T rains, planes and automobiles will all feel the pressure as fuel costs continue to climb. That means it's going to cost us all more to travel or even to stay warm at home in the cold winter months ahead.

In the last couple of days, oil prices have hit their highest levels since the Gulf War. Prices had shot to nearly $35 per barrel by Wednesday afternoon. OPEC has already boosted oil production twice this year to try to stabilize prices, and has pumped over 600,000 barrels more since July. Even with these efforts, prices still are at a ten-year high.

Analysts are confident, however, that the price of gasoline could fall again if OPEC increases production. "I'm fully expecting that crude oil prices will drop once OPEC ministers meet," petroleum industry consultant Michael Ervin told the Globe and Mail, "But by how much is difficult to say, although they have gone on record as desiring the price of crude oil to trade at below $30 per barrel."

Saudi Oil Minister Ali al-Maimi affirmed that his country, one of the biggest oil producing countries in OPEC, has increased production, but told Reuters on Tuesday, "We must be extremely careful that efficiency is required by people running refineries. Eventually people will realize that the industry is living with less inventories."

Saudi Arabia's Crown Prince Abdullah echoed his minister's comments, but also added that taxation levels in countries that use oil also contributes to the high prices. "These taxes, which bear heavily on consumers, should be reconsidered," he said in an Associated Press article published Wednesday.

OPEC plans to meet on Sunday to consider a third production increase to try to stabilize the volatile oil market.

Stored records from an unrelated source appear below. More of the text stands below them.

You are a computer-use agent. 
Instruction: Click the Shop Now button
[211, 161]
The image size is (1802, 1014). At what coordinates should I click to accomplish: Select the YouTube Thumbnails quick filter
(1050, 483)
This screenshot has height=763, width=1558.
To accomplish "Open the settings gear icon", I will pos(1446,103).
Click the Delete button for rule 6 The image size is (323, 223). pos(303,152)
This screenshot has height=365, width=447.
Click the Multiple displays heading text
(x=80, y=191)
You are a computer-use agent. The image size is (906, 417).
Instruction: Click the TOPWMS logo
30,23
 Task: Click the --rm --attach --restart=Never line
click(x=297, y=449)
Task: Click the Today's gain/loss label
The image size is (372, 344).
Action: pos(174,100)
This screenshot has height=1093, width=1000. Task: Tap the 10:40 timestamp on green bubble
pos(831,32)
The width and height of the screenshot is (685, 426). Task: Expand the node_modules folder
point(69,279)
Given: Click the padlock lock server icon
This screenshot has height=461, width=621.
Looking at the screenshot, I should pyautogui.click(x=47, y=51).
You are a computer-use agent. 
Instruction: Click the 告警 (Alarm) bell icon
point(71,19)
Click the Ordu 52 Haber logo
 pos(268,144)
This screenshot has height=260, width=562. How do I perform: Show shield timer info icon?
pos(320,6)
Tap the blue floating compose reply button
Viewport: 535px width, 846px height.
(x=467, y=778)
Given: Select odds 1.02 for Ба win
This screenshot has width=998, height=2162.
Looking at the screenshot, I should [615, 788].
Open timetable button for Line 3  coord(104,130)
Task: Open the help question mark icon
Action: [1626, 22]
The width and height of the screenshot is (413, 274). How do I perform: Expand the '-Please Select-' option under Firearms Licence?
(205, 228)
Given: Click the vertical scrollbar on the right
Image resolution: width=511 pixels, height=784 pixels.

The cost of oil will force budget airlines and other transportation companies to raise ticket prices to accommodate higher operating costs. "You've got to face the music at some point," said Royal Airlines chief financial officer Roland Blais to the Globe and Mail. He said November 1 could be the day that Royal and two other discount airlines raise fuel surcharges. They presently charge approximately $15 a flight, which is factored into ticket prices.

Canadian gasoline prices soared yesterday in response to the rising price of crude oil, with the price in some markets reaching heights of 86 cents a litre, and no relief in sight. And heating bills may also see a price hike this winter, if oil prices stay at their present levels. "When consumers get their first bill, it's likely to be higher," Michael Ervin told the Globe and Mail.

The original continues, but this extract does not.